The need to develop robust training and accreditation in neurodevelopmental disorders for psychiatrists is well recognised. In the UK, the RCPsych is supporting this through development of an accredited Tier 3 training programme for psychiatrists. It is envisaged that this will translate to high standards of service delivery, assessment and management of neurodevelopmental disorders. Further work is needed to develop robust training packages for psychiatrists in the international sphere.

Acknowledgements

We thank Professor Asit Biswas for his guidance with this article and Dr John Russell, RCPsych Associate Dean for Curricula, for his leadership of the recent RCPsych Curricula revision.

Author contributions

All authors contributed to the first draft of this article. M.B., A.S. and S.G. carried out the revision.

Funding

This research received no specific grant from any funding agency, commercial or not-for-profit sectors.

Declaration of interest

A.S. and S.G. are members of the BJPsych Advances editorial board and did not take part in the review or decision-making process of this article.

MCQs

Select the single best option for each question stem

  1. 1 The Core Capabilities Framework for Supporting Autistic People does not include the domain of:

    1. a understanding autism

    2. b personalised support

    3. c understanding the overlap between autism and other neurodevelopmental disorders

    4. d risk, legislation and safeguarding

    5. e leadership and management, education and research.
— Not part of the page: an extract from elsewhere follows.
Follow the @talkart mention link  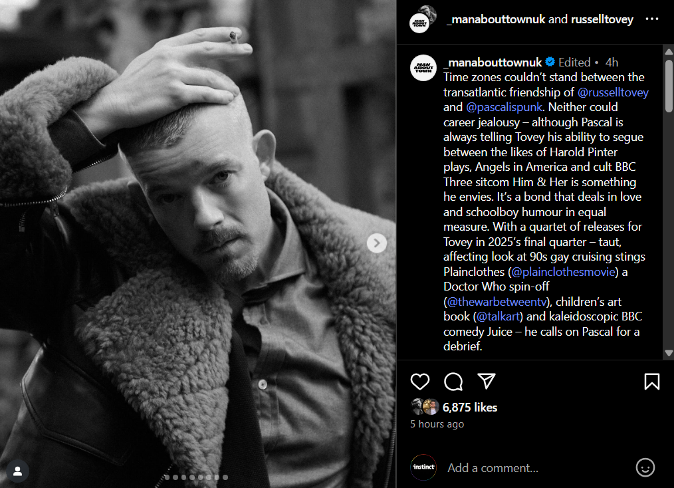click(498, 316)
  2. 2 The Oliver McGowan Mandatory Training Programme in Learning Disability and Autism is aligned with the capabilities in:

    1. a Tier 1

    2. b Tier 2

    3. c Tier 3

    4. d a and b

    5. e a, b and c.

  3. 3 NICE guidance on recognition and assessment of autism in under-19s recommends that all members of the MDT have all of the following core skills and competencies except:

    1. a carrying out an assessment for ASD

    2. b effective communication and advice-giving

    3. c liaison with other professionals

    4. d identify coexisting health and social care needs of these young people

    5. e carrying out research studies pertaining to neurodevelopmental disorders.

  4. 4 As regards training in neurodevelopmental disorders in England:

    1. a all health professionals require Tier 3 training

    2. b all psychiatrists require Tier 3 training

    3. c undergraduate training in neurodevelopmental disorders for allied health professionals is well-developed

    4. d Tier 1 and 2 training does not include mental health conditions

    5. e NICE guidance for learning disability does not recommend training on proactive strategies to reduce the risk of behaviour that challenges.

  5. 5 As regards neurodevelopmental disorders training for psychiatrists:

    1. a capabilities in neurodevelopmental disorders are not specified in the 2022 RCPsych core psychiatry curriculum

    2. b the RCPsych curriculum hub provides CPD learning opportunities in neurodevelopmental disorders

    3. c Tier 3 training for psychiatrists is now widely available

    4. d psychiatrists do not contribute to Tier 1 and 2 training

    5. e ongoing CPD activity in neurodevelopmental disorders is indicated for consultant psychiatrists and non-training grade doctors working in general psychiatric services.

MCQ answers

1 c 2 d 3 e 4 b 5 e

Footnotes

a. Confirmation of the name change from learning disability to intellectual disability on the Specialist Certificate of Completion of Training (CCT) is still awaiting legislative approval by the UK Government. Therefore any references in this article to this training curriculum use the term learning disability.